→ EXERCISE:
Your answer should consist of every line from the records that holds the string "screenshot".

Segment Start: RECORDS TO USE

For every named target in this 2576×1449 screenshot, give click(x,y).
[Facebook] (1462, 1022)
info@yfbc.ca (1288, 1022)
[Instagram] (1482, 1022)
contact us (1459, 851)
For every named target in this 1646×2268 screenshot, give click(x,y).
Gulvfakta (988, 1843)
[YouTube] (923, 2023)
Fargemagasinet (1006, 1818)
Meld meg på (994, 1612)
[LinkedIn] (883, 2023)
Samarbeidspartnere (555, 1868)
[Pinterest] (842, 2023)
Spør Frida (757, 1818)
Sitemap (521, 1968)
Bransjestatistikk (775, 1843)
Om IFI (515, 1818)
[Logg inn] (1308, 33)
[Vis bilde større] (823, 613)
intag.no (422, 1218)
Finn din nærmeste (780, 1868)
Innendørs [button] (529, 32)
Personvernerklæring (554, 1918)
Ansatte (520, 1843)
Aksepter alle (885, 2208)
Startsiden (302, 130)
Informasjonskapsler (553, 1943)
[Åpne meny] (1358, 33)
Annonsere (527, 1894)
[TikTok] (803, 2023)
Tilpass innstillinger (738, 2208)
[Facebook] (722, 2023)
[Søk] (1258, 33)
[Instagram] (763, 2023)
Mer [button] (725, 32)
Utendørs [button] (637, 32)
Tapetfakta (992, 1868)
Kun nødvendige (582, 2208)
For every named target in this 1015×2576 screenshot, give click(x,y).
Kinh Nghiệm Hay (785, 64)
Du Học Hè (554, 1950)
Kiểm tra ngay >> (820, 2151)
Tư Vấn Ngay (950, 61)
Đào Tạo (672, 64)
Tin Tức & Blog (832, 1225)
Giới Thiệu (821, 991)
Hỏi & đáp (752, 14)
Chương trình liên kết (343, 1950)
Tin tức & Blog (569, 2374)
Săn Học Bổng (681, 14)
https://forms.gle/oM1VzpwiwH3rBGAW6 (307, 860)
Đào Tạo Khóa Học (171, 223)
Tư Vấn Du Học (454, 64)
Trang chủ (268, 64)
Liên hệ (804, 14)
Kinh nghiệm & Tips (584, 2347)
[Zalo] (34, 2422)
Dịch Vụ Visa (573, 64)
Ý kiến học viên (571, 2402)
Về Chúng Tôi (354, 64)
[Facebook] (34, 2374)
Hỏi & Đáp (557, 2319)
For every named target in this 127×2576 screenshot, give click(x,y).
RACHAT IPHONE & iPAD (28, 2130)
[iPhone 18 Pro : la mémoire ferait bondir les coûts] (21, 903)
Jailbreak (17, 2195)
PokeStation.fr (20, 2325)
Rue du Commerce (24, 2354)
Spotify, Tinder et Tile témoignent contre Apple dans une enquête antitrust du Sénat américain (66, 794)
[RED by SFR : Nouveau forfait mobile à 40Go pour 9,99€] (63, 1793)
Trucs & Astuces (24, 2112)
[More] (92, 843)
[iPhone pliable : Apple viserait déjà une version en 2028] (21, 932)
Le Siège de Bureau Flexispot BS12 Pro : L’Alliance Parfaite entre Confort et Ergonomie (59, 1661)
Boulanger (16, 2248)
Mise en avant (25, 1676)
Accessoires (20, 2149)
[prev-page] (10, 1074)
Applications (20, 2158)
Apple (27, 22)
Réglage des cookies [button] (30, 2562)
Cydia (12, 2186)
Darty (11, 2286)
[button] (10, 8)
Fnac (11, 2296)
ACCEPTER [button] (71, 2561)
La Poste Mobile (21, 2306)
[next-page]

Segment End: RECORDS TO USE

→ WRITTEN ANSWER:
For every named target in this 2576×1449 screenshot, give click(x,y).
For every named target in this 1646×2268 screenshot, give click(x,y).
For every named target in this 1015×2576 screenshot, give click(x,y).
For every named target in this 127×2576 screenshot, give click(x,y).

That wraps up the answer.